Work crews will round out 2013 having repaved a record 392 lane-miles of crumbling city road across Oahu, capping year one of Mayor Kirk Caldwell’s publicized push to fix the island’s streets, city reports show.
The tally comes from a Dec. 20 Department of Design and Construction list of continuing and finished street projects. Caldwell pledged in his mayoral campaign last year to make road repairs a priority, and he set a goal in February to pave 1,520 lane-miles of degraded road in a five-year period, averaging 300 lane-miles of repaving a year.
The city has been releasing quarterly reports on its repaving efforts ever since. In October, when the last report was released, Caldwell touted the 317 lane-miles repaved at that point as already having exceeded any work done in any previous year on the books.
However, he added that many of the street repair projects done this year were relatively easy fixes. The city anticipates tougher projects next year that will require digging up asphalt at greater depths and using cement to restore streets up on ridges.

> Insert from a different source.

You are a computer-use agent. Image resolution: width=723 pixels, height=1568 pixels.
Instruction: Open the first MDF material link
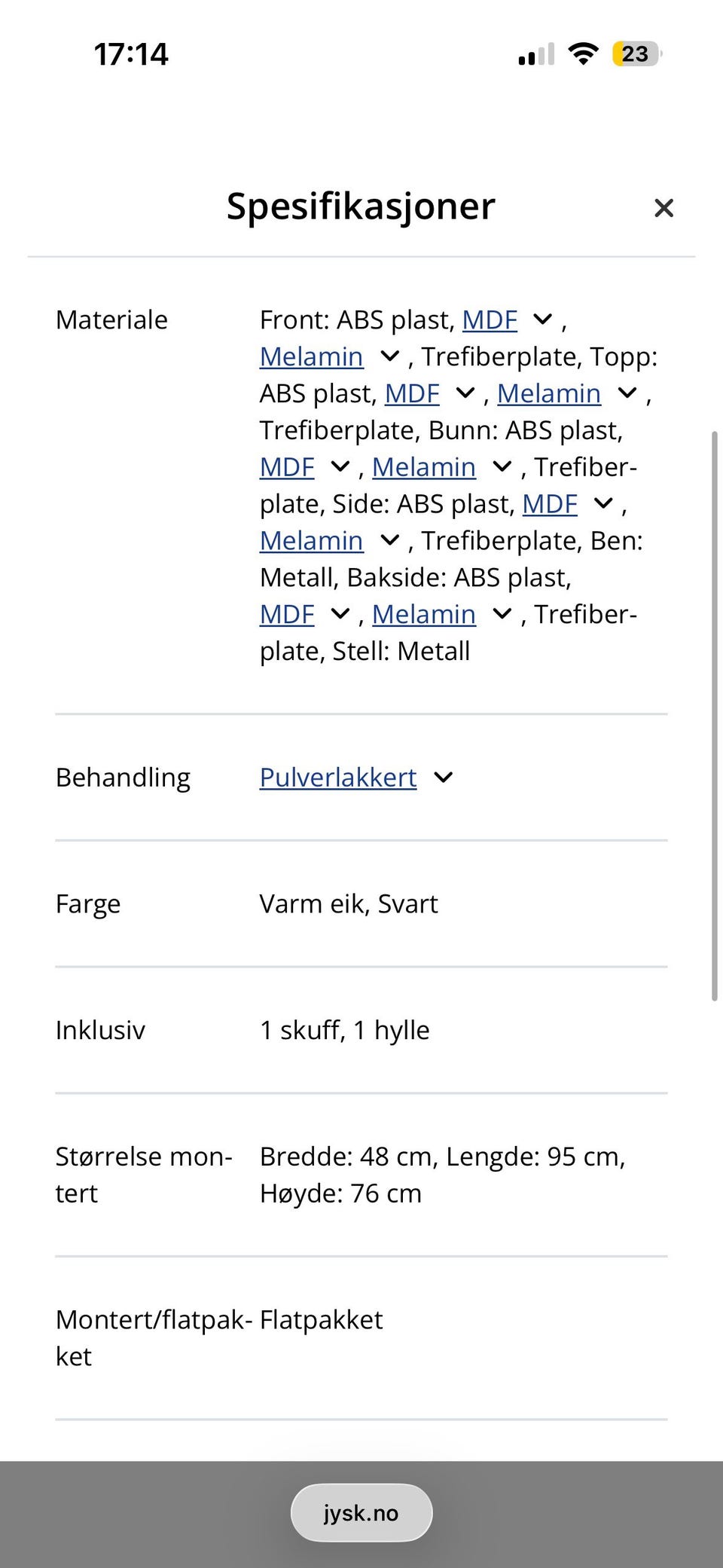point(490,319)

Any gains beyond 300 lane-miles this year could prove key to help keep pace with the five-year goal, especially if fewer lane-miles are repaved in the coming calendar year.
Caldwell asked for $150 million for road repairs this fiscal year, and the City Council appropriated $120 million. His administration plans to ask for $150 million again for the coming fiscal year.
Drivers — and their wallets — have felt the pain of neglected roads and deferred repairs for years. A report by the Washington, D.C.-based nonprofit transportation TRIP ranked Honolulu’s roads the 13th worst in the country, estimating the average local driver spends nearly $600 a year due to the streets’ poor conditions.
In addition to the city efforts, the state Department of Transportation began this fall what will likely be a yearlong effort to repave a heavily used 3.5-mile stretch of the H-1 freeway from Ward Avenue to Middle Street — a project agency officials said was long overdue.
The Dec. 20 city report shows that crews this year completed road repaving projects in McCully/Moiliili and Makiki, on Kapiolani Boulevard, in Kailua and in Pearl City and isolated projects scattered in other neighborhoods.
Crews will continue next year the work to repair King Street in Chinatown as well as streets in Hawaii Kai, Makiki, Kailua, Kaimuki, Mililani and other parts of Oahu.